UK warns of increased 'terror threat' after Tunisia attack
Prime Minister David Cameron on Monday pledged a wide response to extremism, describing Britain as being united in grief over the beach massacre in Tunisia.
Fifteen Britons are confirmed dead, but officials have warned that figures could rise as high as 30, making it the worst terror attack on UK citizens since the July 7, 2005 London bombings.
"This is an absolutely horrific attack and I know it's shocked the whole of the country, the whole of the world," Cameron said.
We are a target. They have declared war on us... whether we like it or not - David Cameron |
Britain's international terror threat is currently set at "severe," its second highest level.
"We are a target. They have declared war on us... whether we like it or not," he added.
Britain dispatched a Boeing C17 military transport plane to Tunisia on Monday to evacuate tourists wounded in the massacre.
Home Secretary Theresa May has travelled to the north African nation for talks on the extremist threat and to offer condolences for the slain tourists.
Speaking at a joint press conference with her German, French and Tunisian counterparts after visiting the scene of the killings at the Tunisian beach resort, May vowed that "the terrorists will not win".
"We will be united in working together to defeat them but united also in working to defend our values" the minister said.
Some 600 British counterterrorism police - one of the force's largest such deployments in recent years - have been deployed as part of the investigation into Friday's attack at the Imperial Marhaba Hotel in the beach resort of Sousse.

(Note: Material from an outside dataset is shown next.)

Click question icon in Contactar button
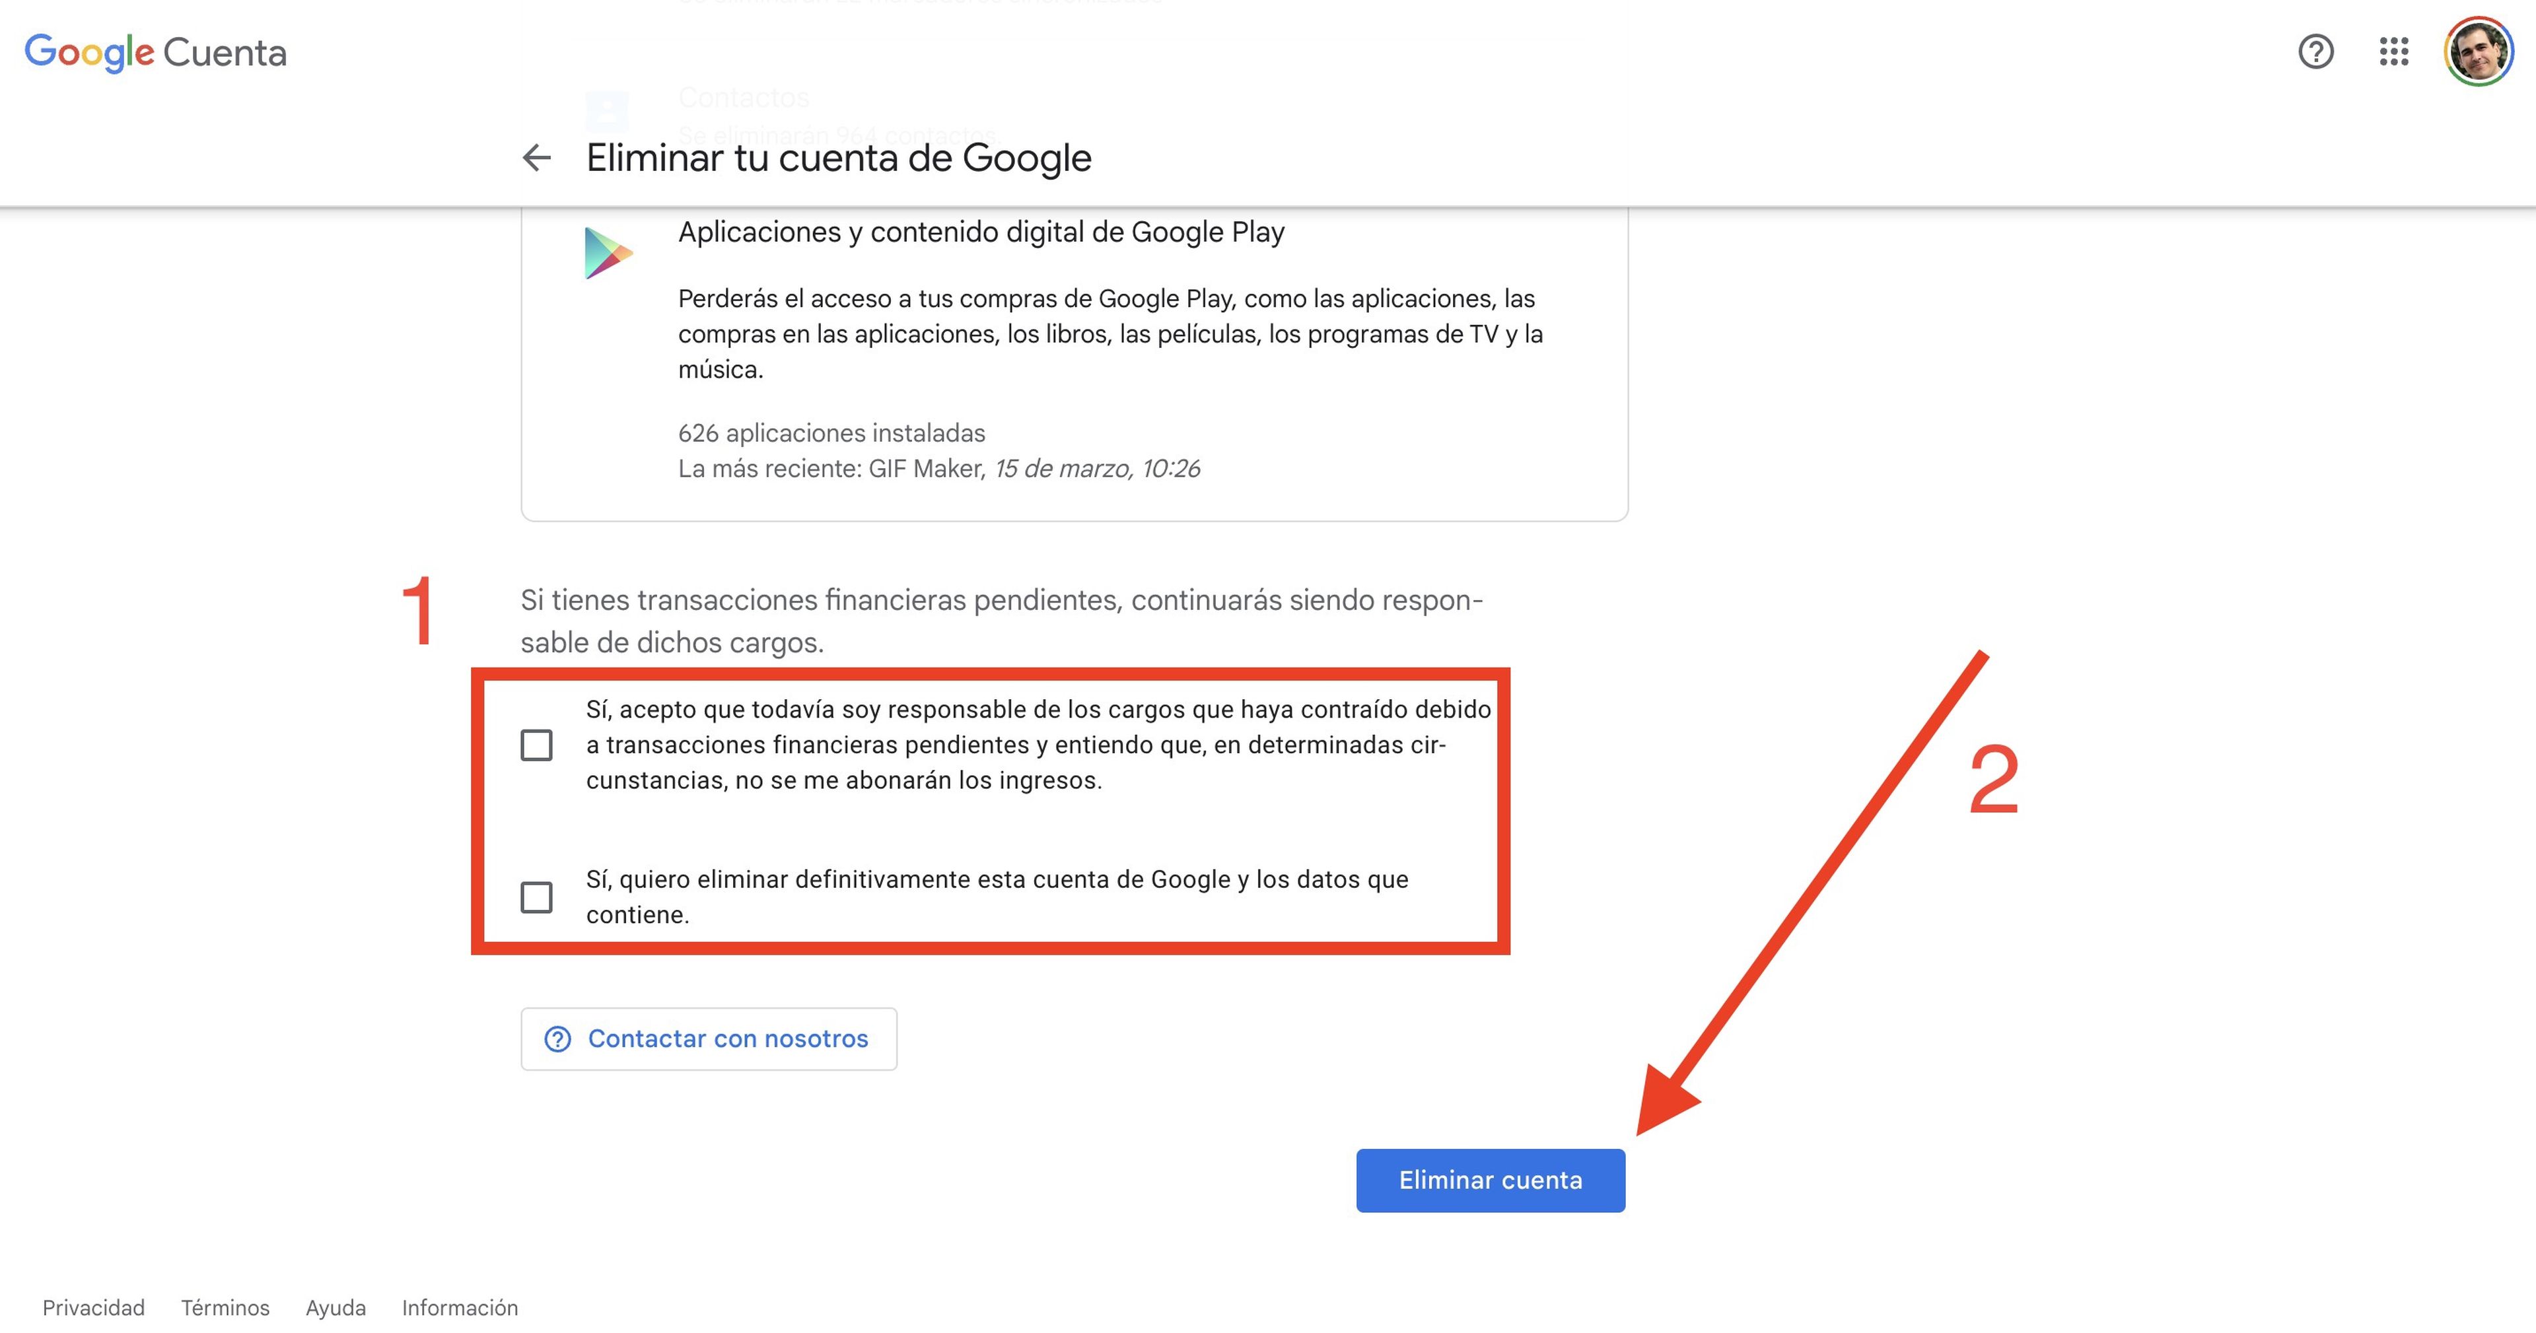 point(558,1039)
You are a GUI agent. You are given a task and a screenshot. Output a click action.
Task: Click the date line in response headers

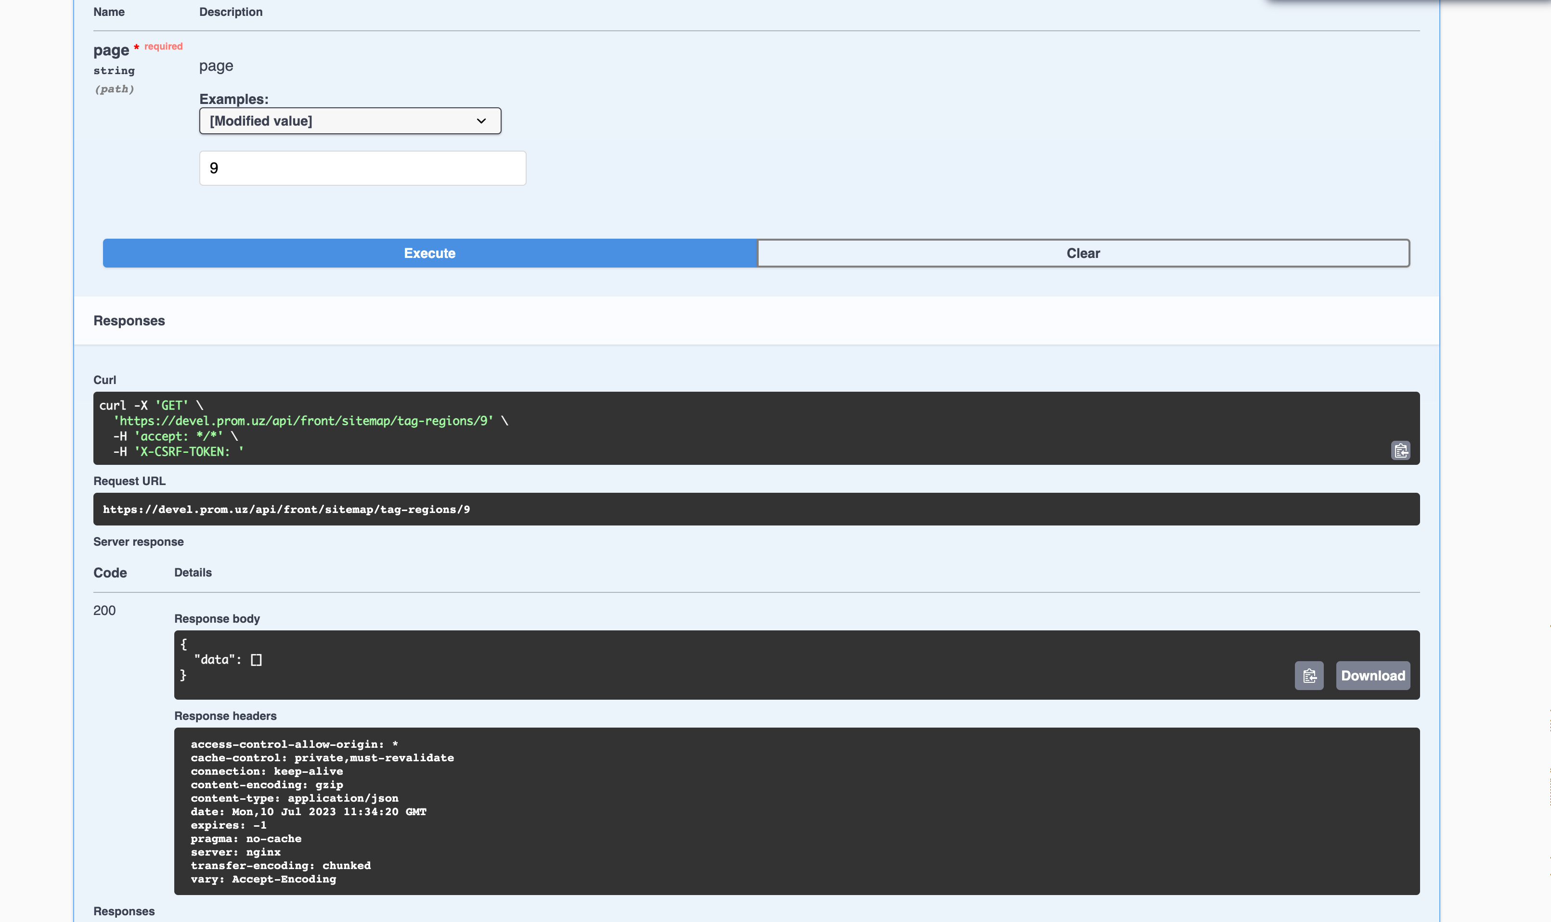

Officers have also been deployed at airports to meet and support travellers and to help identify witnesses.
"Hundreds of police are working on this operation both in Tunisia and here at home," Cameron wrote in the Daily Telegraph newspaper, which said this was the largest such investigation since the 2005 attacks.
"We must be more intolerant of intolerance - rejecting anyone whose views condone the Islamist extremist narrative and create the conditions for it to flourish," Cameron said, calling for "a response at home and abroad".
"Carrying out such an attack during the holy month of Ramadan was an insult to all Muslims worldwide", Cameron added.
"This is not the war between Islam and the West that ISIL want people (to) believe. It's between the extremists who want hatred to flourish and the rest of the world who want freedom to prosper."
He called for efforts against online propaganda by groups like ISIS, which claimed responsibility for the attack, but also said there was a need to strengthen political institutions abroad.
"We must also deal with it at its source, in places like Syria, Iraq and Libya, from where ISIL is peddling and plotting its death cult," Cameron wrote, using another term for IS.
The British leader also expressed his frustration over the use of the term "Islamic State" saying it gives undue credibility to the “poisonous death cult” that is “seducing” young Britons to go and fight for the terrorist organisation in Syria and Iraq.
"What it is, is an appalling barbarous regime that is a perversion of the religion of Islam and many Muslims listening to this programme will recoil every time they hear the words" he told the Today programme.
Flags will be flown over Downing Street on Monday in sympathy with the victims and their families.